Given records:
================================
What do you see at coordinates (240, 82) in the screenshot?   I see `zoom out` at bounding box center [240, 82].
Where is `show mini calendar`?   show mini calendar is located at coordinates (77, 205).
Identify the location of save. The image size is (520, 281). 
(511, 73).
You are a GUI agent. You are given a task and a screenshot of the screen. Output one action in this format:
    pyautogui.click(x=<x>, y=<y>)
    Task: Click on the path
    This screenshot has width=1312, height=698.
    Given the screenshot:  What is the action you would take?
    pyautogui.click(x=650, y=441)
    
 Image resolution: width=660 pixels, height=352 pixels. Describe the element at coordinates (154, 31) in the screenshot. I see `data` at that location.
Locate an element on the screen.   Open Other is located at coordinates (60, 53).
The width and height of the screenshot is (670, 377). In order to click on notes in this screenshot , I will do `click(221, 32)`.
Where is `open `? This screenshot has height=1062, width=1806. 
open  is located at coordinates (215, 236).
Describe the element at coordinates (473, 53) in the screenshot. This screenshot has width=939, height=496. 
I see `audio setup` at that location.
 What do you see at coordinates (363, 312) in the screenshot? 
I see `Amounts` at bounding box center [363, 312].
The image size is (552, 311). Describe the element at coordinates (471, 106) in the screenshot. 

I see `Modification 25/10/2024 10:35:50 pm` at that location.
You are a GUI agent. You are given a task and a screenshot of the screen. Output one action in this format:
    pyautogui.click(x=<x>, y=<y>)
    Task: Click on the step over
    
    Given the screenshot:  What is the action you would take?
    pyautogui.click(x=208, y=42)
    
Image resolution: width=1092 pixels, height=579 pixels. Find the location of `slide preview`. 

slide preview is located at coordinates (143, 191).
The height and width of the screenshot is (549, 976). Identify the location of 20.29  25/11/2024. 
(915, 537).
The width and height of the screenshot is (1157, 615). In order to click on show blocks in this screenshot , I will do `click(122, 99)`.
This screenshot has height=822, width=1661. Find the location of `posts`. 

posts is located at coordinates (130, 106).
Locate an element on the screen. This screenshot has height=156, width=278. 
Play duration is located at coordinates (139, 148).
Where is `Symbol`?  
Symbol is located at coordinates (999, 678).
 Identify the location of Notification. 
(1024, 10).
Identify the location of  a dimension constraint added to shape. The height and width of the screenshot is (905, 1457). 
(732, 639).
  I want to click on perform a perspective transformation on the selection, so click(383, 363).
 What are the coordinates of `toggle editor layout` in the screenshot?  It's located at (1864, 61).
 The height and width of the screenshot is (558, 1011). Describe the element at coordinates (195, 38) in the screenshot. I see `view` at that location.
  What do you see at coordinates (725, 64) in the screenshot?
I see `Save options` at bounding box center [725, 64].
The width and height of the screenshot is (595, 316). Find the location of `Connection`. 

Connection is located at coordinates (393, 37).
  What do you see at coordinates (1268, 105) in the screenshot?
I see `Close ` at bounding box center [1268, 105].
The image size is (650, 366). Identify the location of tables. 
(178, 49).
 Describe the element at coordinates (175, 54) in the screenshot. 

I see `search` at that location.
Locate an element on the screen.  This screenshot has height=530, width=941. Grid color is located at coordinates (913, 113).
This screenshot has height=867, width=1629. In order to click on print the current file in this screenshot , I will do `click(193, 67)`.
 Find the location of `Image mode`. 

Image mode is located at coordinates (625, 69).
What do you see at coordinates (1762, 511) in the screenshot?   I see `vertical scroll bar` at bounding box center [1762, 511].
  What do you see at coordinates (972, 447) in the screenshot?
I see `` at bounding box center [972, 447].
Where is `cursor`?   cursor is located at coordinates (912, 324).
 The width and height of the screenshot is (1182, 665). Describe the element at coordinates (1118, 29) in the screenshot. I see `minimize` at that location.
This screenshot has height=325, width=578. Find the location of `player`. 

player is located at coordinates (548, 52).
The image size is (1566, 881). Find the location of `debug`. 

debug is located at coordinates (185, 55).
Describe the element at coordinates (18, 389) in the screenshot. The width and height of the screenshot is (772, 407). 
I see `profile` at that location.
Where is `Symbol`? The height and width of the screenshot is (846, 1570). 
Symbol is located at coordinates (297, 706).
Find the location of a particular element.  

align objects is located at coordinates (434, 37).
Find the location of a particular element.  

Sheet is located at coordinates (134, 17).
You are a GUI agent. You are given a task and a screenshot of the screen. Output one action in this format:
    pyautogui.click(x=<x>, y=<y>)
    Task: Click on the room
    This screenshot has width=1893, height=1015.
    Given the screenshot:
================================
Goal:
Output all of the records above again line for line, with nothing added, removed, or changed.

Finished exercise:
What do you see at coordinates (240, 82) in the screenshot?   I see `zoom out` at bounding box center [240, 82].
Where is `show mini calendar`?   show mini calendar is located at coordinates (77, 205).
Identify the location of save. The image size is (520, 281). 
(511, 73).
You are a GUI agent. You are given a task and a screenshot of the screen. Output one action in this format:
    pyautogui.click(x=<x>, y=<y>)
    Task: Click on the path
    This screenshot has width=1312, height=698.
    Given the screenshot:  What is the action you would take?
    pyautogui.click(x=650, y=441)
    
 Image resolution: width=660 pixels, height=352 pixels. Describe the element at coordinates (154, 31) in the screenshot. I see `data` at that location.
Locate an element on the screen.   Open Other is located at coordinates (60, 53).
The width and height of the screenshot is (670, 377). In order to click on notes in this screenshot , I will do `click(221, 32)`.
Where is `open `? This screenshot has height=1062, width=1806. 
open  is located at coordinates (215, 236).
Describe the element at coordinates (473, 53) in the screenshot. This screenshot has width=939, height=496. 
I see `audio setup` at that location.
 What do you see at coordinates (363, 312) in the screenshot? 
I see `Amounts` at bounding box center [363, 312].
The image size is (552, 311). Describe the element at coordinates (471, 106) in the screenshot. 

I see `Modification 25/10/2024 10:35:50 pm` at that location.
You are a GUI agent. You are given a task and a screenshot of the screen. Output one action in this format:
    pyautogui.click(x=<x>, y=<y>)
    Task: Click on the step over
    
    Given the screenshot:  What is the action you would take?
    pyautogui.click(x=208, y=42)
    
Image resolution: width=1092 pixels, height=579 pixels. Find the location of `slide preview`. 

slide preview is located at coordinates (143, 191).
The height and width of the screenshot is (549, 976). Identify the location of 20.29  25/11/2024. 
(915, 537).
The width and height of the screenshot is (1157, 615). In order to click on show blocks in this screenshot , I will do `click(122, 99)`.
This screenshot has height=822, width=1661. Find the location of `posts`. 

posts is located at coordinates (130, 106).
Locate an element on the screen. This screenshot has height=156, width=278. 
Play duration is located at coordinates (139, 148).
Where is `Symbol`?  
Symbol is located at coordinates (999, 678).
 Identify the location of Notification. 
(1024, 10).
Identify the location of  a dimension constraint added to shape. The height and width of the screenshot is (905, 1457). 
(732, 639).
  I want to click on perform a perspective transformation on the selection, so click(383, 363).
 What are the coordinates of `toggle editor layout` in the screenshot?  It's located at (1864, 61).
 The height and width of the screenshot is (558, 1011). Describe the element at coordinates (195, 38) in the screenshot. I see `view` at that location.
  What do you see at coordinates (725, 64) in the screenshot?
I see `Save options` at bounding box center [725, 64].
The width and height of the screenshot is (595, 316). Find the location of `Connection`. 

Connection is located at coordinates (393, 37).
  What do you see at coordinates (1268, 105) in the screenshot?
I see `Close ` at bounding box center [1268, 105].
The image size is (650, 366). Identify the location of tables. 
(178, 49).
 Describe the element at coordinates (175, 54) in the screenshot. 

I see `search` at that location.
Locate an element on the screen.  This screenshot has height=530, width=941. Grid color is located at coordinates (913, 113).
This screenshot has height=867, width=1629. In order to click on print the current file in this screenshot , I will do `click(193, 67)`.
 Find the location of `Image mode`. 

Image mode is located at coordinates (625, 69).
What do you see at coordinates (1762, 511) in the screenshot?   I see `vertical scroll bar` at bounding box center [1762, 511].
  What do you see at coordinates (972, 447) in the screenshot?
I see `` at bounding box center [972, 447].
Where is `cursor`?   cursor is located at coordinates (912, 324).
 The width and height of the screenshot is (1182, 665). Describe the element at coordinates (1118, 29) in the screenshot. I see `minimize` at that location.
This screenshot has height=325, width=578. Find the location of `player`. 

player is located at coordinates (548, 52).
The image size is (1566, 881). Find the location of `debug`. 

debug is located at coordinates (185, 55).
Describe the element at coordinates (18, 389) in the screenshot. The width and height of the screenshot is (772, 407). 
I see `profile` at that location.
Where is `Symbol`? The height and width of the screenshot is (846, 1570). 
Symbol is located at coordinates (297, 706).
Find the location of a particular element.  

align objects is located at coordinates (434, 37).
Find the location of a particular element.  

Sheet is located at coordinates (134, 17).
You are a GUI agent. You are given a task and a screenshot of the screen. Output one action in this format:
    pyautogui.click(x=<x>, y=<y>)
    Task: Click on the room
    This screenshot has width=1893, height=1015.
    Given the screenshot:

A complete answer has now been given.